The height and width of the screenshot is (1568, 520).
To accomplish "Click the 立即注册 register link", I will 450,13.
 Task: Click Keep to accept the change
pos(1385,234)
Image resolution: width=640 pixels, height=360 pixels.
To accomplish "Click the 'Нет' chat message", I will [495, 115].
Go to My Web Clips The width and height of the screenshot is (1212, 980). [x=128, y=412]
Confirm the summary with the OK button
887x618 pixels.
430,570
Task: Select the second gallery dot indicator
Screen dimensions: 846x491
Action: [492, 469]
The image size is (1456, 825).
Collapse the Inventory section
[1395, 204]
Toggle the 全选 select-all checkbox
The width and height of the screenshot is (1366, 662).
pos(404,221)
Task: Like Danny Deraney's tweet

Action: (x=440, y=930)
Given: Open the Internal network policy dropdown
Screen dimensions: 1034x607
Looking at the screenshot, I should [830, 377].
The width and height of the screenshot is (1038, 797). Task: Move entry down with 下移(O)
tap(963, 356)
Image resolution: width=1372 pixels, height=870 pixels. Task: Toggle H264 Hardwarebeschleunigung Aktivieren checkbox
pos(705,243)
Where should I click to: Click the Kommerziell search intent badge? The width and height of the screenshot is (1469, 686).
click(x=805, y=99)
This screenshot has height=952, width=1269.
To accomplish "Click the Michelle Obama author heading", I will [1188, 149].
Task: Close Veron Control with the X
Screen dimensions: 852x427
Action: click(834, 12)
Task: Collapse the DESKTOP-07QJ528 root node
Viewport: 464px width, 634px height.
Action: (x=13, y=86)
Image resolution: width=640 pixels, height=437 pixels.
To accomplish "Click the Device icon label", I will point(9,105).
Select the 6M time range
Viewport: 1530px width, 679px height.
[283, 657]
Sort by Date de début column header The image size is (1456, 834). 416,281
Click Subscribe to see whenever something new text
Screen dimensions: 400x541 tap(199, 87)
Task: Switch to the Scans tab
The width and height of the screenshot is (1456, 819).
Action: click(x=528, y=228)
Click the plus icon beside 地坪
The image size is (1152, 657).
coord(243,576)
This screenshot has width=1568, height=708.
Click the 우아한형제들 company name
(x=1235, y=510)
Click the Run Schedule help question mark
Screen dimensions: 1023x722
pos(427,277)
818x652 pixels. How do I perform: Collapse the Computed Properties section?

■ ■ ■ ■

- **Direction**: Copy the lines above, changing "Collapse" to "Expand" everywhere it occurs and keeping everything else the same.

- **Complete output**:
The height and width of the screenshot is (1568, 520).
To accomplish "Click the 立即注册 register link", I will 450,13.
 Task: Click Keep to accept the change
pos(1385,234)
Image resolution: width=640 pixels, height=360 pixels.
To accomplish "Click the 'Нет' chat message", I will [495, 115].
Go to My Web Clips The width and height of the screenshot is (1212, 980). [x=128, y=412]
Confirm the summary with the OK button
887x618 pixels.
430,570
Task: Select the second gallery dot indicator
Screen dimensions: 846x491
Action: [492, 469]
The image size is (1456, 825).
Expand the Inventory section
[1395, 204]
Toggle the 全选 select-all checkbox
The width and height of the screenshot is (1366, 662).
pos(404,221)
Task: Like Danny Deraney's tweet

Action: (x=440, y=930)
Given: Open the Internal network policy dropdown
Screen dimensions: 1034x607
Looking at the screenshot, I should [830, 377].
The width and height of the screenshot is (1038, 797). Task: Move entry down with 下移(O)
tap(963, 356)
Image resolution: width=1372 pixels, height=870 pixels. Task: Toggle H264 Hardwarebeschleunigung Aktivieren checkbox
pos(705,243)
Where should I click to: Click the Kommerziell search intent badge? The width and height of the screenshot is (1469, 686).
click(x=805, y=99)
This screenshot has height=952, width=1269.
To accomplish "Click the Michelle Obama author heading", I will [1188, 149].
Task: Close Veron Control with the X
Screen dimensions: 852x427
Action: click(834, 12)
Task: Expand the DESKTOP-07QJ528 root node
Viewport: 464px width, 634px height.
Action: (x=13, y=86)
Image resolution: width=640 pixels, height=437 pixels.
To accomplish "Click the Device icon label", I will point(9,105).
Select the 6M time range
Viewport: 1530px width, 679px height.
[283, 657]
Sort by Date de début column header The image size is (1456, 834). 416,281
Click Subscribe to see whenever something new text
Screen dimensions: 400x541 tap(199, 87)
Task: Switch to the Scans tab
The width and height of the screenshot is (1456, 819).
Action: click(x=528, y=228)
Click the plus icon beside 地坪
The image size is (1152, 657).
coord(243,576)
This screenshot has width=1568, height=708.
Click the 우아한형제들 company name
(x=1235, y=510)
Click the Run Schedule help question mark
Screen dimensions: 1023x722
pos(427,277)
818x652 pixels. How do I perform: Expand the Computed Properties section?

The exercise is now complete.